Gambar KPU: Hasil Quick Count Bukan Hasil Akhir Pemilu

Mapos, Jakarta – Sejumlah lembaga survei yang terdaftar secara resmi di KPU sejak pukul 15.00 WIB mulai mengeluarkan hasil quick count Pilpres 2019. Hasil hitung cepat itu bervariasi, tapi memperlihatkan pasangan capres-cawapres nomor urut 01 Jokowi-Ma’ruf unggul dari pasangan capres-cawapres nomor urut 02 Prabowo-Sandi.

KPU kembali mengingatkan kepada seluruh masyarakat bahwa hasil quick count pilpres dari lembaga survei bukan melakukan hasil akhir Pemilu 2019. Proses penghitungan dilakukan secara manual secara berjenjang.

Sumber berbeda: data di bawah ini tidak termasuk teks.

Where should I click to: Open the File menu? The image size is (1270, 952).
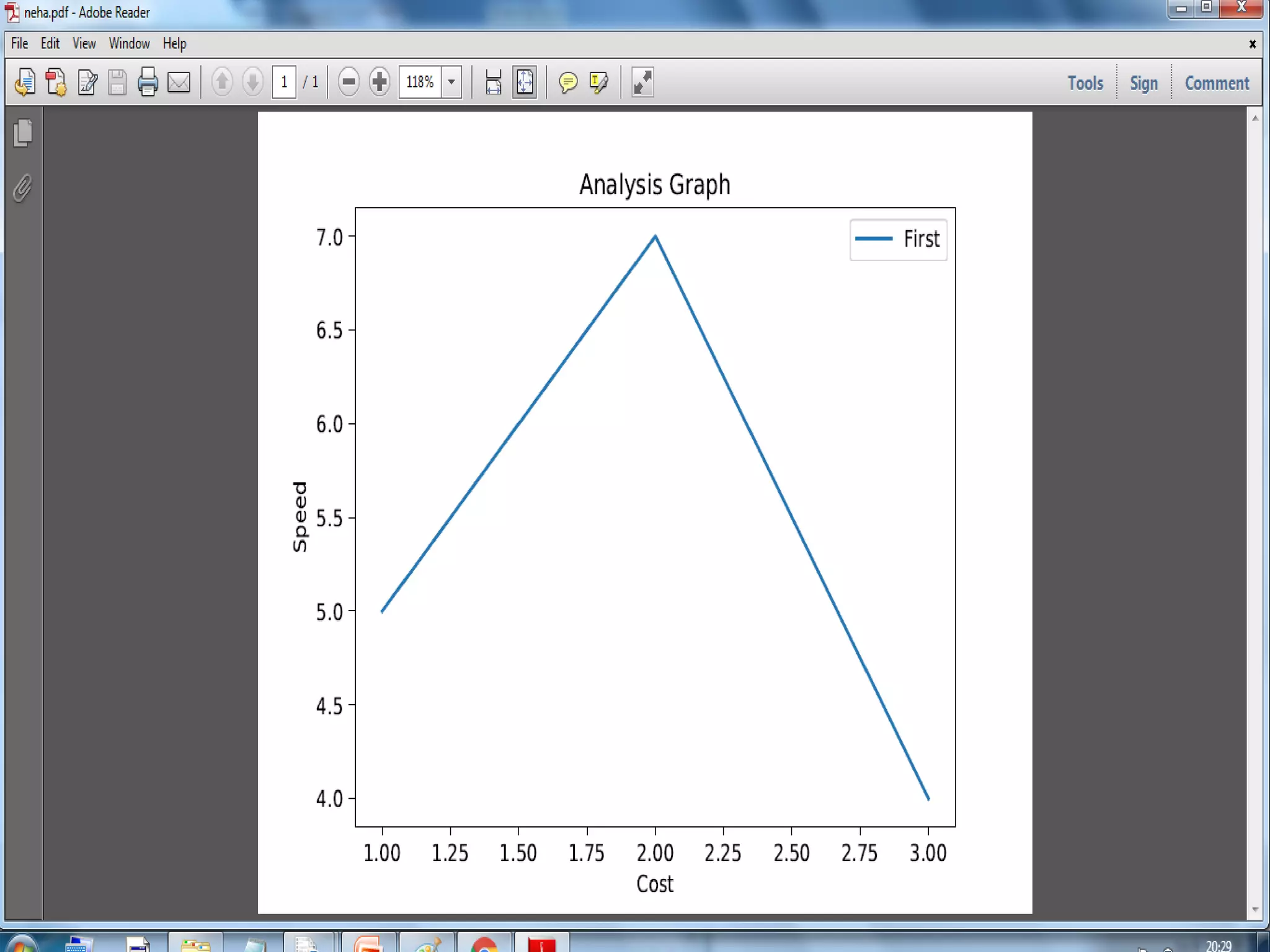point(19,43)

“Kalau ada quick count, ada yang bikin exit poll, jadikan itu sebuah referensi. Jadikan itu sebagai sebuah informasi. Hasil resminya kapan, berapa hasil resminya, ya nanti nunggu ketika KPU menetapkan hasilnya,” kata Ketua KPU Arief Budiman di Taman Suropati Menteng, Jakarta Pusat, Rabu (17/4/2019).

KPU juga mempersilakan kepada pihak yang merasa dirugikan dalam pemilu untuk menyampaikan secara langsung kepada lembaga yang berwenang. KPU meminta agar seluruh peserta pemilu mengikuti aturan main yang berlaku.

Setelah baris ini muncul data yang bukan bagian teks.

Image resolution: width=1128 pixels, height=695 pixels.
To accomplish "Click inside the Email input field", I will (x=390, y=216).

“Apa pun hasil yang ditetapkan, tentu KPU mengajak kita semua untuk bisa percaya terhadap hasil yang ditetapkan. Andaikan memang ada bukti yang cukup bahwa hasil itu tidak sesuai dengan yang Anda lihat, Anda yakini, ruang untuk mengajukan sengketa itu sudah disediakan juga. Sengketa hasil itu bisa diselesaikan di MK,” jelas Arief.

Penetapan 22 Mei

KPU mengungkapkan proses penetapan capres dan cawapres terpilih dalam Pemilu 2019 akan dilakukan pada 22 Mei mendatang. Penetapan dilakukan setelah KPU menghitung suara secara berjenjang.

KPU menjelaskan, alur proses pemungutan hingga penghitungan suara Pemilu 2019. Proses pemungutan dilakukan mulai Rabu 17 April di 809.563 TPS yang tersebar di 34 provinsi di Indonesia.

Sementara untuk proses penghitungan suara akan dilakukan mulai pukul 13.00 waktu setempat dengan dihadiri oleh sejumlah saksi dan pengawas pemilu. KPU memastikan proses penghitungan suara dilakukan secara terbuka dan transparan.

Setelah penghitungan di TPS, rekapitulasi suara akan terus dilakukan secara berjenjang ke tingkat kabupaten/kota hingga provinsi secara manual. KPU memastikan proses rekapitulasi tidak menggunakan bantuan teknologi IT.